Tarefa A: Redigite o trecho sobre Maria como serva do Senhor, sem nenhuma alteração, desde "Quando Maria responde" até "(Mc 10, 45).", inclusive.
Tarefa B: Reproduza fielmente todas as linhas dos registros, do primeiro ao último. Deixe as imagens fora da resposta.

Trecho da página:
----
Quando Maria responde às palavras do mensageiro celeste com o seu “fiat”, a “cheia de graça” sente necessidade de exprimir a sua relação pessoal, a respeito do dom que lhe foi revelado, dizendo: “Eis a serva do Senhor” (Lc 1, 38). Esta frase não pode ser privada nem diminuída do seu sentido profundo, tirando-a artificialmente de todo o contexto do evento e de todo o conteúdo da verdade revelada sobre Deus e sobre o homem. Na expressão “serva do Senhor” transparece toda a consciência de Maria de ser criatura em relação a Deus. Todavia, a palavra “serva”, quase no fim do diálogo da Anunciação, se inscreve na perspectiva integral da história da Mãe e do Filho. Na verdade, este Filho, que é verdadeiro e consubstancial “Filho do Altíssimo”, dirá muitas vezes de si, especialmente no momento culminante de sua missão: “o Filho do homem... não veio para ser servido, mas para servir” (Mc 10, 45).
Cristo está sempre consciente de ser “servo do Senhor”, segundo a profecia de Isaías (cf. 42, 1; 49, 3. 6; 52, 13), na qual se encerra o conteúdo essencial da sua missão messiânica: a consciência de ser o Redentor do mundo. Maria, desde o primeiro instante da sua maternidade divina, da união com o seu Filho que “o Pai enviou ao mundo, para que o mundo fosse salvo por ele” (cf. Io 3, 17), insere-se no serviço messiânico de Cristo… é precisamente este serviço que constitui o fundamento próprio do Reino, no qual “servir... quer dizer reinar». Cristo, “Servo do Senhor”, manifestará a todos os homens a dignidade real do serviço, com a qual anda estreitamente ligada a vocação de todo homem.
----
Registros para processar:
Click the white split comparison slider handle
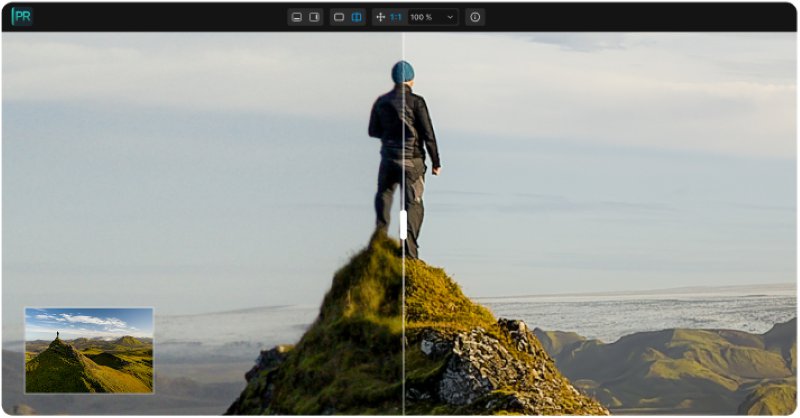Image resolution: width=800 pixels, height=418 pixels. click(x=403, y=224)
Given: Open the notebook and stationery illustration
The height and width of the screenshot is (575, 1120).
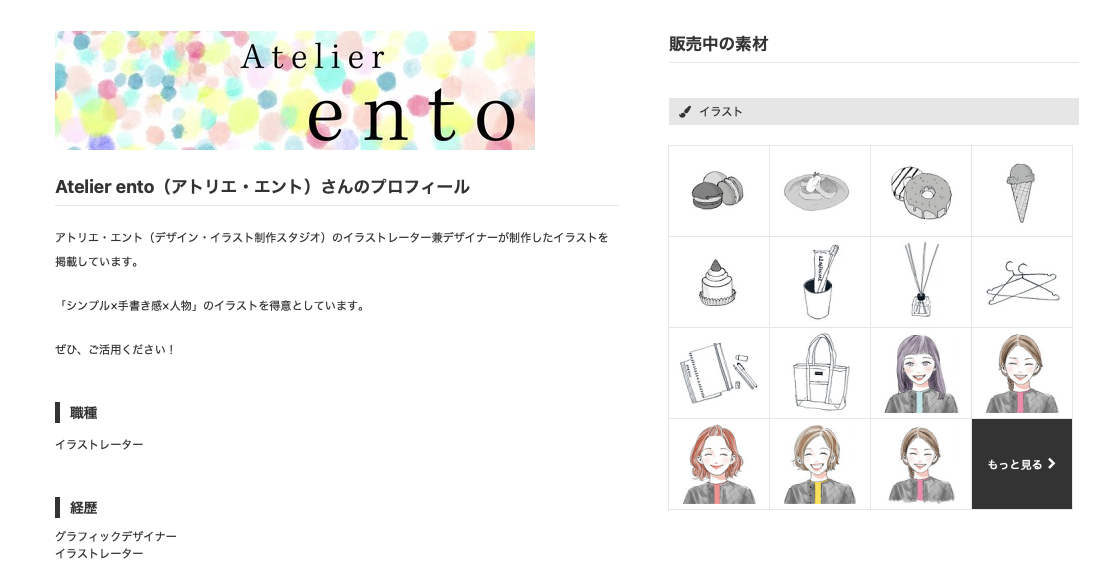Looking at the screenshot, I should (x=719, y=373).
----
Resultado correto A:
Quando Maria responde às palavras do mensageiro celeste com o seu “fiat”, a “cheia de graça” sente necessidade de exprimir a sua relação pessoal, a respeito do dom que lhe foi revelado, dizendo: “Eis a serva do Senhor” (Lc 1, 38). Esta frase não pode ser privada nem diminuída do seu sentido profundo, tirando-a artificialmente de todo o contexto do evento e de todo o conteúdo da verdade revelada sobre Deus e sobre o homem. Na expressão “serva do Senhor” transparece toda a consciência de Maria de ser criatura em relação a Deus. Todavia, a palavra “serva”, quase no fim do diálogo da Anunciação, se inscreve na perspectiva integral da história da Mãe e do Filho. Na verdade, este Filho, que é verdadeiro e consubstancial “Filho do Altíssimo”, dirá muitas vezes de si, especialmente no momento culminante de sua missão: “o Filho do homem... não veio para ser servido, mas para servir” (Mc 10, 45).

Resultado correto B:
Click the white split comparison slider handle
Image resolution: width=800 pixels, height=418 pixels. click(x=403, y=224)
Given: Open the notebook and stationery illustration
The height and width of the screenshot is (575, 1120).
Looking at the screenshot, I should (x=719, y=373).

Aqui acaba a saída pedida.